--- Goal of the exercise ---
When you output the entries, begin with the first line and end with the line containing "Change the candlestick chart style", keeping each line exactly as it is.

---- Given information

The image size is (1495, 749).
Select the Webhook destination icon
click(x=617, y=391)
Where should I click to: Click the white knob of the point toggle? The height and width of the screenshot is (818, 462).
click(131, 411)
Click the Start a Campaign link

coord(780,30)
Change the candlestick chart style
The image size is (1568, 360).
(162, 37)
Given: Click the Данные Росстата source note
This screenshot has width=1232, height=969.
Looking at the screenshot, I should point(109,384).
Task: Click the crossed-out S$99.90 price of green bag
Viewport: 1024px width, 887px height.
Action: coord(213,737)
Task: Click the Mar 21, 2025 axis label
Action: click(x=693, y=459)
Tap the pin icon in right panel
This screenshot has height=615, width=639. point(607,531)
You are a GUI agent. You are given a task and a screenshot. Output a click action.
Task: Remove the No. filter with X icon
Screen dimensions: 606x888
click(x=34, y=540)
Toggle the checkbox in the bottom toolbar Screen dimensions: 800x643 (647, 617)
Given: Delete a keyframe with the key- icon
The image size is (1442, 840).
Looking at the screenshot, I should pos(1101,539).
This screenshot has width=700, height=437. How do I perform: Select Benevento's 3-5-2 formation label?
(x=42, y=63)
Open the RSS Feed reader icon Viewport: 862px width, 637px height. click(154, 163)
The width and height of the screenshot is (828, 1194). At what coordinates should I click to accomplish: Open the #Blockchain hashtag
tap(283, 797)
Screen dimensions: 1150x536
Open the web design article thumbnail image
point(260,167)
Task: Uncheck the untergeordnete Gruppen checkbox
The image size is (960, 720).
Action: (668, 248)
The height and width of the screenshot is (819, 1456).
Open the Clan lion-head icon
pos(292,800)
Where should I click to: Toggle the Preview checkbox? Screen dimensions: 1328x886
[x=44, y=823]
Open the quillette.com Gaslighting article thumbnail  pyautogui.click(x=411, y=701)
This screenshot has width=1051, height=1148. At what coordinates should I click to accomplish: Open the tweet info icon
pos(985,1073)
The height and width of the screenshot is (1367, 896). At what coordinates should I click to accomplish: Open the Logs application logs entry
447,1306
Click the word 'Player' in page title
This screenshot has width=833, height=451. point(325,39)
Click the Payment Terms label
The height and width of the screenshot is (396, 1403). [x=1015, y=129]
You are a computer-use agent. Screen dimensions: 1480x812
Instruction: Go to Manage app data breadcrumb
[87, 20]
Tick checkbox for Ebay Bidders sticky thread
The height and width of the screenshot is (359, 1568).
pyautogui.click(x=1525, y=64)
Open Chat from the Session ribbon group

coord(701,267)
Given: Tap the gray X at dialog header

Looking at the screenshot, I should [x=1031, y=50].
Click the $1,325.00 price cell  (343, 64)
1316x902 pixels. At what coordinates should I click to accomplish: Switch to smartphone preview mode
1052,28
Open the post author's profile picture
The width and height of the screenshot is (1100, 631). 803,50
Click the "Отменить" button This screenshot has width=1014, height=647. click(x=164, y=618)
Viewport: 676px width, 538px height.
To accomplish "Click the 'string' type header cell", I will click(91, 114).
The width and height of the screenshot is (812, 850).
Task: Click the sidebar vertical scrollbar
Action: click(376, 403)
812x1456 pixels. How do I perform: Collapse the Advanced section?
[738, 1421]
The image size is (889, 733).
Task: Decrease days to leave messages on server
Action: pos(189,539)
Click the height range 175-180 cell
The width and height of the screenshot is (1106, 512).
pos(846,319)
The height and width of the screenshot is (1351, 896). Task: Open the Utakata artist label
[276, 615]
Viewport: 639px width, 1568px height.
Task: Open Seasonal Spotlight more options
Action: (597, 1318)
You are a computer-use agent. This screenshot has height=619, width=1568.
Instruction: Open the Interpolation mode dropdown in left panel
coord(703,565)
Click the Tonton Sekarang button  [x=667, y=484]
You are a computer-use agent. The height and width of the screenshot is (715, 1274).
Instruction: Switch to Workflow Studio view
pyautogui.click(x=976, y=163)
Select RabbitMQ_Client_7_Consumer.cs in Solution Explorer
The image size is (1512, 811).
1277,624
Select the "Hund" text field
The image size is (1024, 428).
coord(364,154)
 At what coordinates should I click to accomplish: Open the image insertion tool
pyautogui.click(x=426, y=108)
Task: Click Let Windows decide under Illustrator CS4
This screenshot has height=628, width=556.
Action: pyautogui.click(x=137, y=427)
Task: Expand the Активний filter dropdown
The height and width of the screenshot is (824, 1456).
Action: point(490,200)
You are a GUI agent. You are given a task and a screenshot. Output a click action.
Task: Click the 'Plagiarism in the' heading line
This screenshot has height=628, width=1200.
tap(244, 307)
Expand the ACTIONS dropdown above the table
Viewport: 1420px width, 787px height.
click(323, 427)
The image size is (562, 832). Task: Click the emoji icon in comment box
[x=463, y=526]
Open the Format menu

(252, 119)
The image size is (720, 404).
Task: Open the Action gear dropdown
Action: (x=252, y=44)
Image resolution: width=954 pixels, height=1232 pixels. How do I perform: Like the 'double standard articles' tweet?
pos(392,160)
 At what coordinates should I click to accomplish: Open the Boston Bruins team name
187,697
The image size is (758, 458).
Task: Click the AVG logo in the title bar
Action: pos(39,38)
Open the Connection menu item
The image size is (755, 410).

--------

--- Answer ---
The image size is (1495, 749).
Select the Webhook destination icon
click(x=617, y=391)
Where should I click to: Click the white knob of the point toggle? The height and width of the screenshot is (818, 462).
click(131, 411)
Click the Start a Campaign link

coord(780,30)
Change the candlestick chart style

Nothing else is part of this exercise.